À cheval entre la bédé, l’animation et le film, l’objet hybride, qui va prendre son envol dans quelques semaines, se veut en effet une expérience multi-plateformes, également consommable en format mobile, sur le iPhone, pour commencer, et le iPad, quand il sera là. Bien sûr, le gang d’Ave! Comics est un peu derrière tout ça.
Et comme si cela n’était pas assez, la redéfinition du cadre passe aussi par un concours en ligne qui, à terme, va permettre à un internaute de devenir un des personnages de cette série dont la valeur artistique reste encore à prouver, contrairement à sa valeur symbolique, qui elle ne fait aucun doute.
La bande dessinée ne cesse de s’infiltrer partout. Après le cinéma, la télé ou la philosophie, la voici au service du guide de voyage.
Les maisons Casterman et Lonely Planet sont maintenant associées pour offrir des guides urbains aux illustrations dessinées plutôt que photographiées.
Ça donne quoi?
Alix sert de guide à Rome et Corto Maltese à Venise. Le dessinateur François Schuiten accompagne la découverte de Bruxelles.
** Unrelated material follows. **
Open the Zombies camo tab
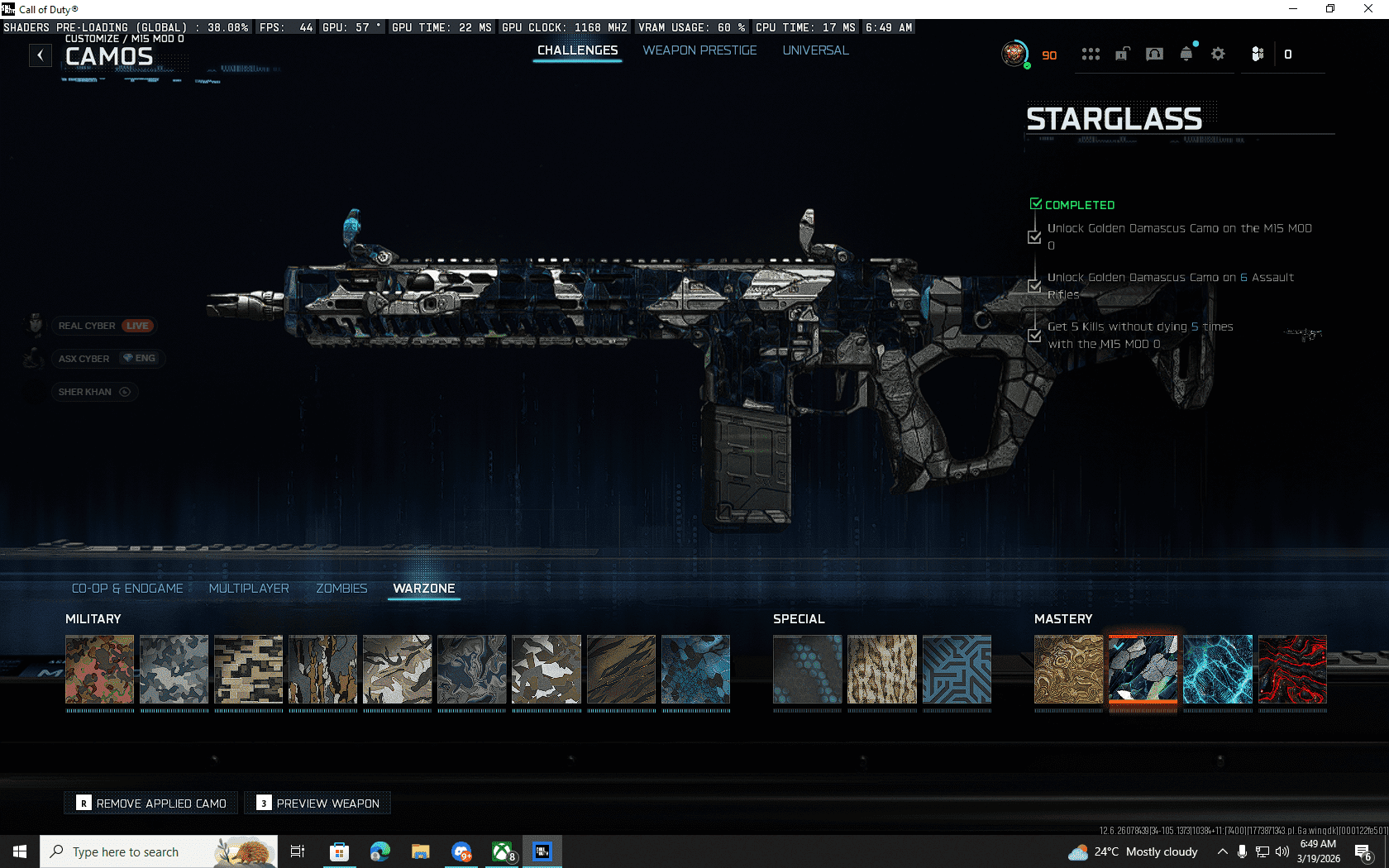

La collection «BD City Guides» s’adresse évidemment aux amoureux du dessin.
«Une fois passé l’étonnement de tenir entre ses mains un guide sans photos du réel, le lecteur se laisse bercer par une approche favorisant une vision éminemment subjective», note la courte critique de 24 heures. «Munis d’un index, ces opus basés sur des itinéraires ne proposent aucun répertoire d’hôtels ni de restaurants, mais, au fil des déambulations, des lieux sont parfois suggérés. Les cartes, une par promenade, jouent la lisibilité.»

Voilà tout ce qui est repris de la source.